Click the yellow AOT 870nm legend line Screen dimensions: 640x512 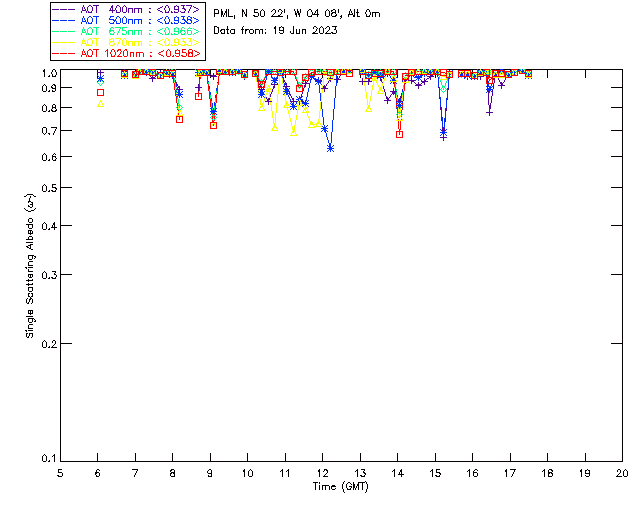pos(63,42)
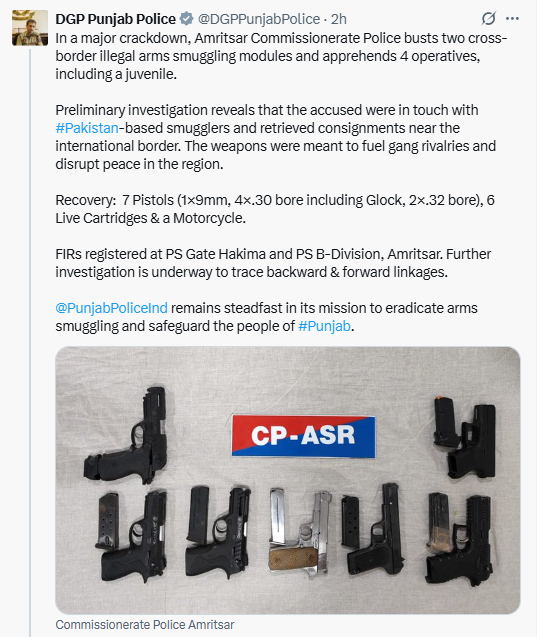Viewport: 550px width, 637px height.
Task: Click the CP-ASR label in the photo
Action: click(303, 436)
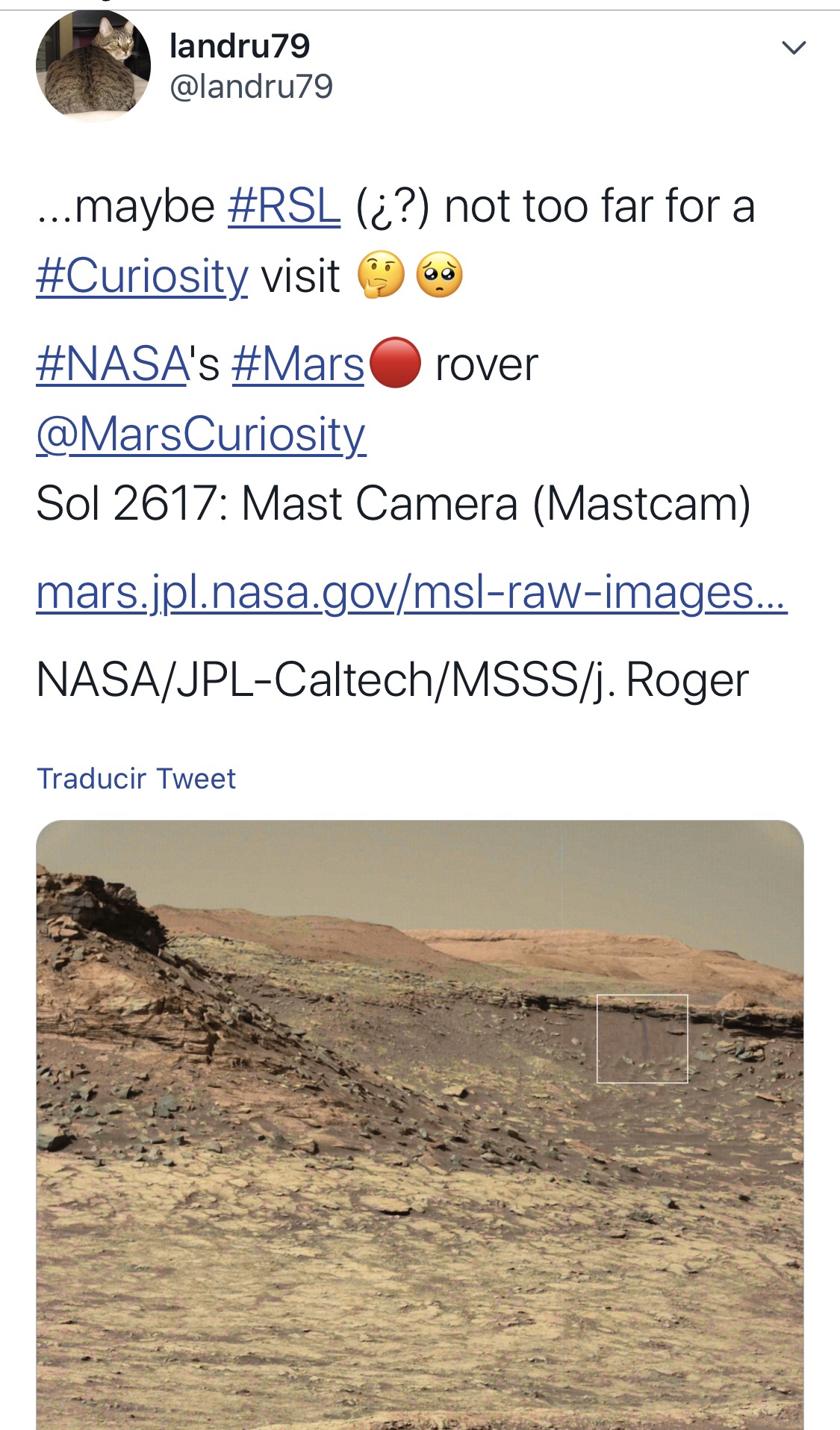
Task: Tap the thinking face emoji
Action: pos(381,276)
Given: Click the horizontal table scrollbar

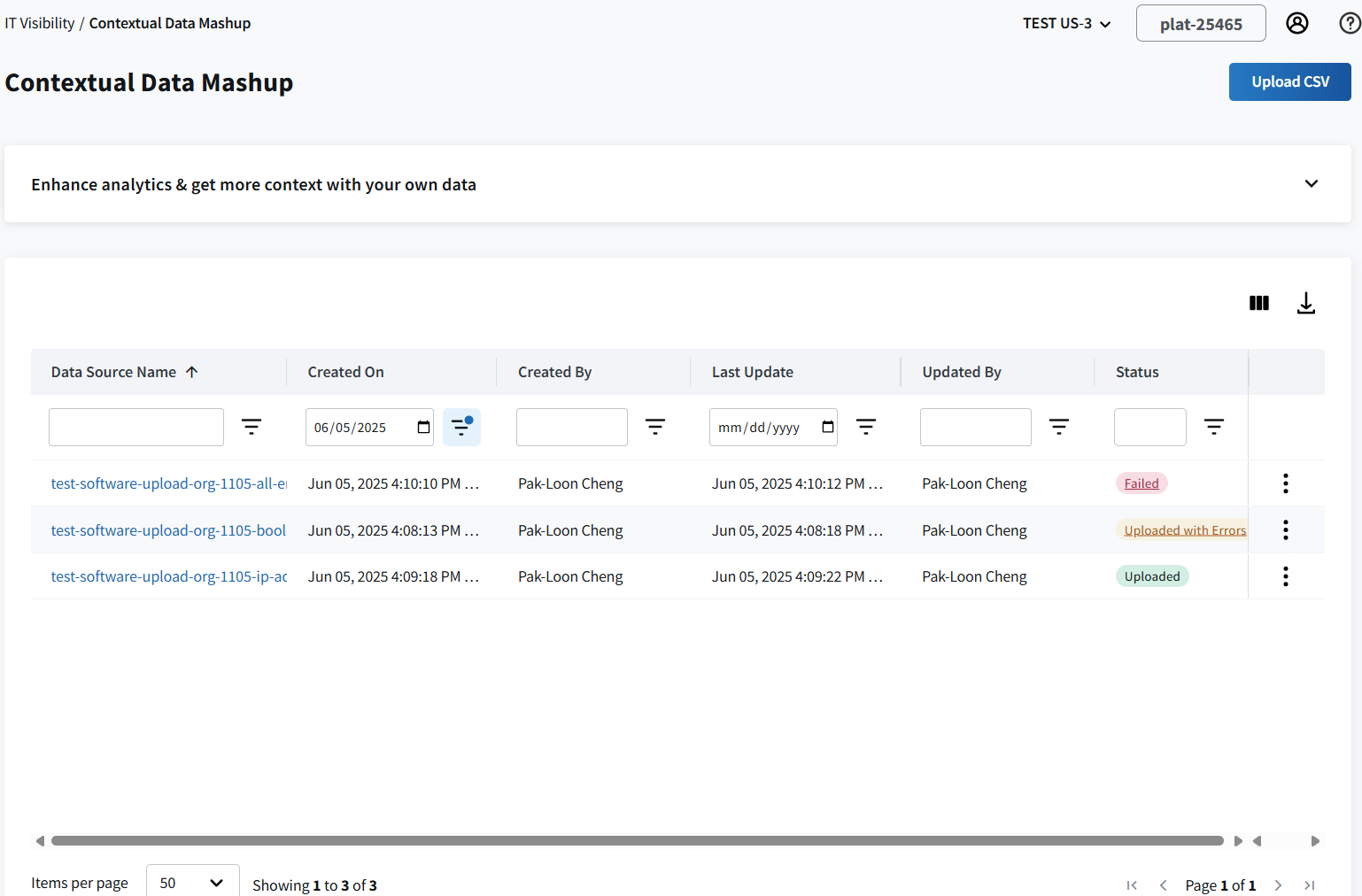Looking at the screenshot, I should coord(637,841).
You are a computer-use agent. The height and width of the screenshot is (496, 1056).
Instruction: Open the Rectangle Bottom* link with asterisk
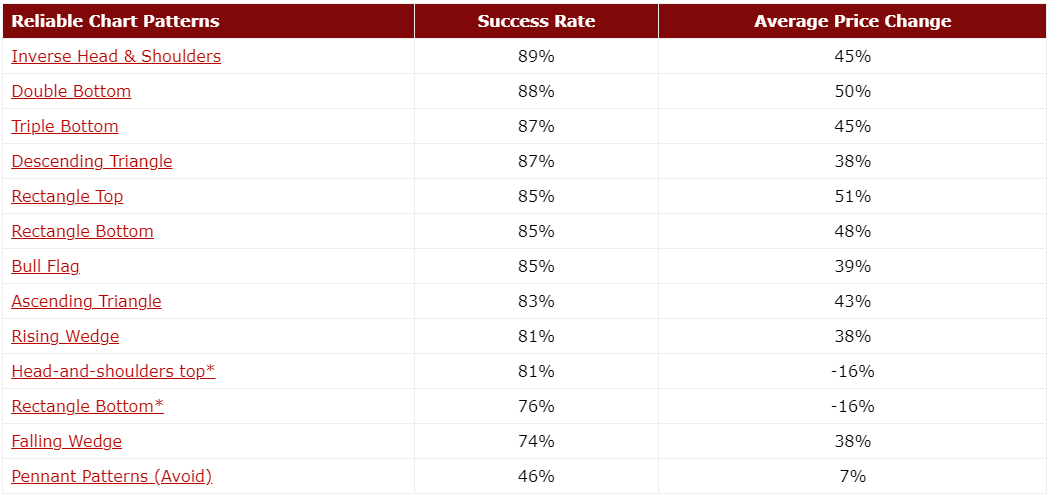[x=87, y=406]
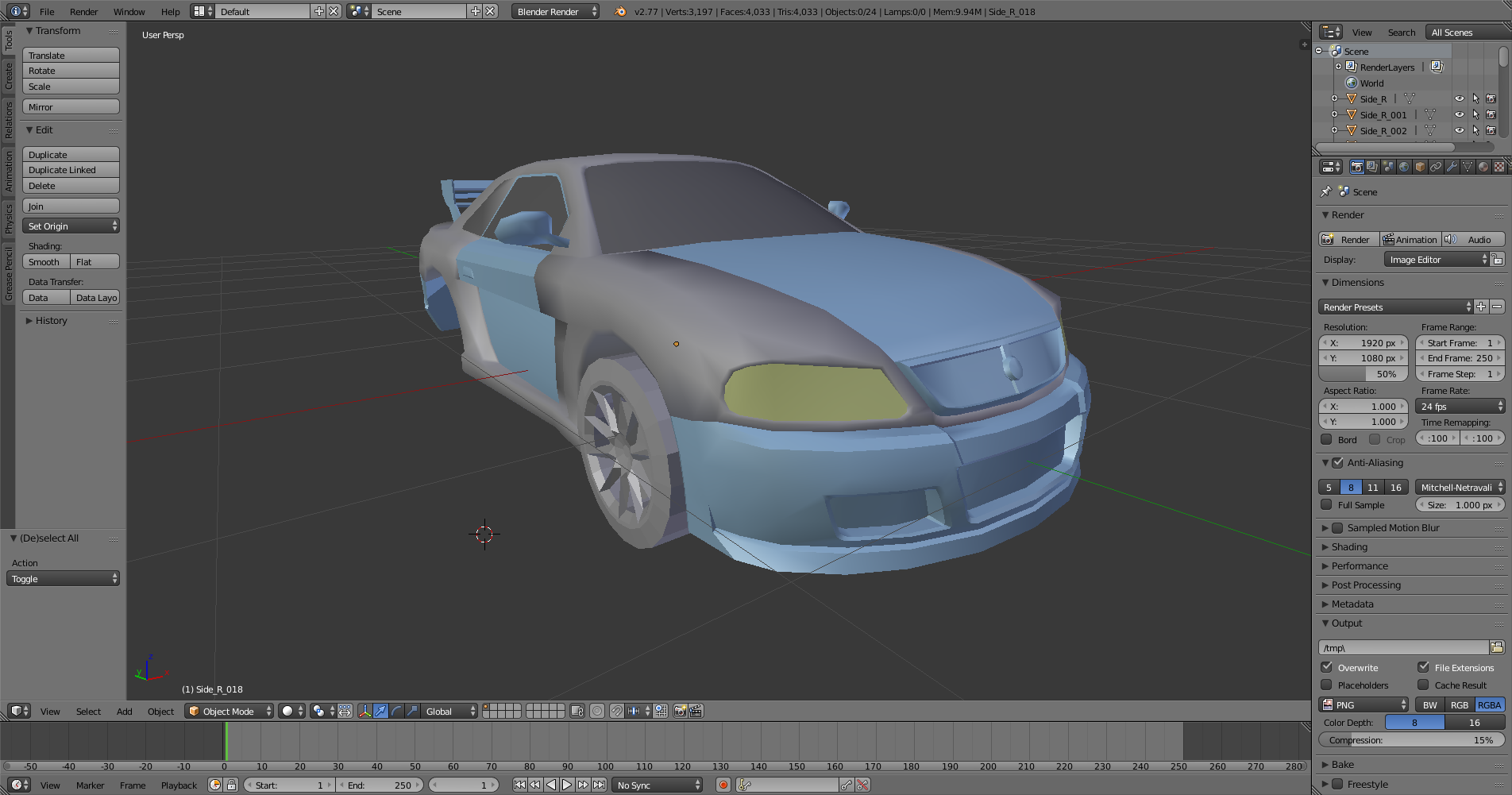Image resolution: width=1512 pixels, height=795 pixels.
Task: Hide Side_R_001 using its eye icon
Action: [1459, 115]
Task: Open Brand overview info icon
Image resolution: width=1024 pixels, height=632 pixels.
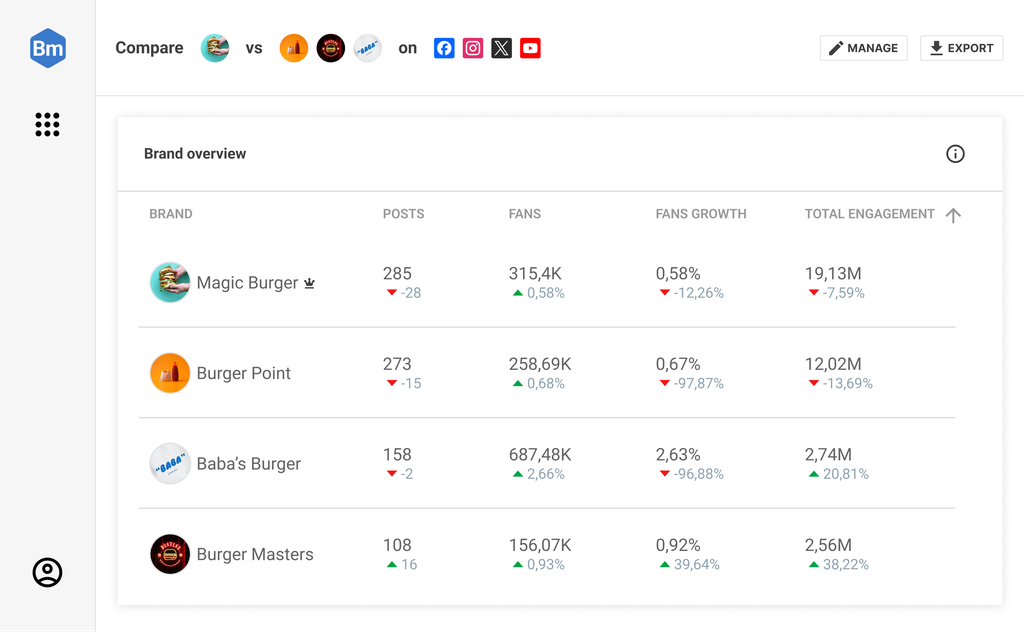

________________________________________

Can the lines from the one with "You are a computer-use" to the end of the records above be quoted exactly, both ends included, with every picture omitted?

You are a computer-use agent. The height and width of the screenshot is (496, 1056).
Instruction: Open the Rectangle Bottom* link with asterisk
[x=87, y=406]
Image resolution: width=1512 pixels, height=795 pixels.
Task: Hide Side_R_001 using its eye icon
Action: [1459, 115]
Task: Open Brand overview info icon
Image resolution: width=1024 pixels, height=632 pixels.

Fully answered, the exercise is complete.